**Exercise aim**
Write every entry out again, unchanged.

**Data excerpts**
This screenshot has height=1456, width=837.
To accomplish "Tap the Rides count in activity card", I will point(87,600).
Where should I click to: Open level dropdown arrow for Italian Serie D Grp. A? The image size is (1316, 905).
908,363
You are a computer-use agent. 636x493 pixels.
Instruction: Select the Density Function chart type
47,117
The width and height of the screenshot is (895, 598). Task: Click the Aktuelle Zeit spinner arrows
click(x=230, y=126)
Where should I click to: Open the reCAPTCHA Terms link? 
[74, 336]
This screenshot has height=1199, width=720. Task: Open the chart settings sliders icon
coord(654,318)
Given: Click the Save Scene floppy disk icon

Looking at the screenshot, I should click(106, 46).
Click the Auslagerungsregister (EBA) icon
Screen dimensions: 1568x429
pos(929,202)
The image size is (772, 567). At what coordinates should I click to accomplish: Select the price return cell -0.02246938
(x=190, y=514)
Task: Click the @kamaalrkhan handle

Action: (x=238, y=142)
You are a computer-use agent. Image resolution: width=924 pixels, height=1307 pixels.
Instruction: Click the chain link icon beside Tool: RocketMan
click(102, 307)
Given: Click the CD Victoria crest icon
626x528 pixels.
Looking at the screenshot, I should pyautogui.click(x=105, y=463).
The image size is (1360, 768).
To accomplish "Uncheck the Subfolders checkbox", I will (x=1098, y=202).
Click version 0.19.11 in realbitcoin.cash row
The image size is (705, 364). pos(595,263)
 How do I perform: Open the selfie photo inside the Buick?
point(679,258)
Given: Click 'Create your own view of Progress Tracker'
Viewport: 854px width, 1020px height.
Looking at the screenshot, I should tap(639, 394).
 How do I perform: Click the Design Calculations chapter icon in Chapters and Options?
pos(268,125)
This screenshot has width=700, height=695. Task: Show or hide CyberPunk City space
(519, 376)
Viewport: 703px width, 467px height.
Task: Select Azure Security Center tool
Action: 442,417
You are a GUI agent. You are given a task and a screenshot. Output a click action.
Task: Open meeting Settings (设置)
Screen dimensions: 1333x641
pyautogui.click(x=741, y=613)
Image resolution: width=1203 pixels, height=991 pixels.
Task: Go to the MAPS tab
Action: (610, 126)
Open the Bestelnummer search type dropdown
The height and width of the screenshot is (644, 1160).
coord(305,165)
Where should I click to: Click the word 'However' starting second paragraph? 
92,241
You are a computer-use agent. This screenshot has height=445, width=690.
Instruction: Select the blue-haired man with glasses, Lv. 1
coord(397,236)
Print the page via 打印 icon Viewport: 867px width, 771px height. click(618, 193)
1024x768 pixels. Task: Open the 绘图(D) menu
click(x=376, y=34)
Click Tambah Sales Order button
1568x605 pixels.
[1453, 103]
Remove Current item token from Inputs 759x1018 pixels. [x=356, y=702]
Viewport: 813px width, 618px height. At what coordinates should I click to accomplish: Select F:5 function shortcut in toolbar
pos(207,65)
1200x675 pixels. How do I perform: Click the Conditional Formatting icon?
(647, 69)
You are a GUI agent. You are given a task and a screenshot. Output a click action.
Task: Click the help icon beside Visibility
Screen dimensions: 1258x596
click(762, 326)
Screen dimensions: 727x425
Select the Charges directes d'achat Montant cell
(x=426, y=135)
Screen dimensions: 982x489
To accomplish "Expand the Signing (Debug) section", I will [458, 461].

**Response to this task**
This screenshot has height=1456, width=837.
To accomplish "Tap the Rides count in activity card", I will point(87,600).
Where should I click to: Open level dropdown arrow for Italian Serie D Grp. A? The image size is (1316, 905).
908,363
You are a computer-use agent. 636x493 pixels.
Instruction: Select the Density Function chart type
47,117
The width and height of the screenshot is (895, 598). Task: Click the Aktuelle Zeit spinner arrows
click(x=230, y=126)
Where should I click to: Open the reCAPTCHA Terms link? 
[74, 336]
This screenshot has height=1199, width=720. Task: Open the chart settings sliders icon
coord(654,318)
Given: Click the Save Scene floppy disk icon

Looking at the screenshot, I should click(106, 46).
Click the Auslagerungsregister (EBA) icon
Screen dimensions: 1568x429
pos(929,202)
The image size is (772, 567). At what coordinates should I click to accomplish: Select the price return cell -0.02246938
(x=190, y=514)
Task: Click the @kamaalrkhan handle

Action: (x=238, y=142)
You are a computer-use agent. Image resolution: width=924 pixels, height=1307 pixels.
Instruction: Click the chain link icon beside Tool: RocketMan
click(102, 307)
Given: Click the CD Victoria crest icon
626x528 pixels.
Looking at the screenshot, I should pyautogui.click(x=105, y=463).
The image size is (1360, 768).
To accomplish "Uncheck the Subfolders checkbox", I will (x=1098, y=202).
Click version 0.19.11 in realbitcoin.cash row
The image size is (705, 364). pos(595,263)
 How do I perform: Open the selfie photo inside the Buick?
point(679,258)
Given: Click 'Create your own view of Progress Tracker'
Viewport: 854px width, 1020px height.
Looking at the screenshot, I should tap(639, 394).
 How do I perform: Click the Design Calculations chapter icon in Chapters and Options?
pos(268,125)
This screenshot has width=700, height=695. Task: Show or hide CyberPunk City space
(519, 376)
Viewport: 703px width, 467px height.
Task: Select Azure Security Center tool
Action: 442,417
You are a GUI agent. You are given a task and a screenshot. Output a click action.
Task: Open meeting Settings (设置)
Screen dimensions: 1333x641
pyautogui.click(x=741, y=613)
Image resolution: width=1203 pixels, height=991 pixels.
Task: Go to the MAPS tab
Action: (610, 126)
Open the Bestelnummer search type dropdown
The height and width of the screenshot is (644, 1160).
coord(305,165)
Where should I click to: Click the word 'However' starting second paragraph? 
92,241
You are a computer-use agent. This screenshot has height=445, width=690.
Instruction: Select the blue-haired man with glasses, Lv. 1
coord(397,236)
Print the page via 打印 icon Viewport: 867px width, 771px height. click(618, 193)
1024x768 pixels. Task: Open the 绘图(D) menu
click(x=376, y=34)
Click Tambah Sales Order button
1568x605 pixels.
[1453, 103]
Remove Current item token from Inputs 759x1018 pixels. [x=356, y=702]
Viewport: 813px width, 618px height. At what coordinates should I click to accomplish: Select F:5 function shortcut in toolbar
pos(207,65)
1200x675 pixels. How do I perform: Click the Conditional Formatting icon?
(647, 69)
You are a GUI agent. You are given a task and a screenshot. Output a click action.
Task: Click the help icon beside Visibility
Screen dimensions: 1258x596
click(762, 326)
Screen dimensions: 727x425
Select the Charges directes d'achat Montant cell
(x=426, y=135)
Screen dimensions: 982x489
To accomplish "Expand the Signing (Debug) section", I will [458, 461].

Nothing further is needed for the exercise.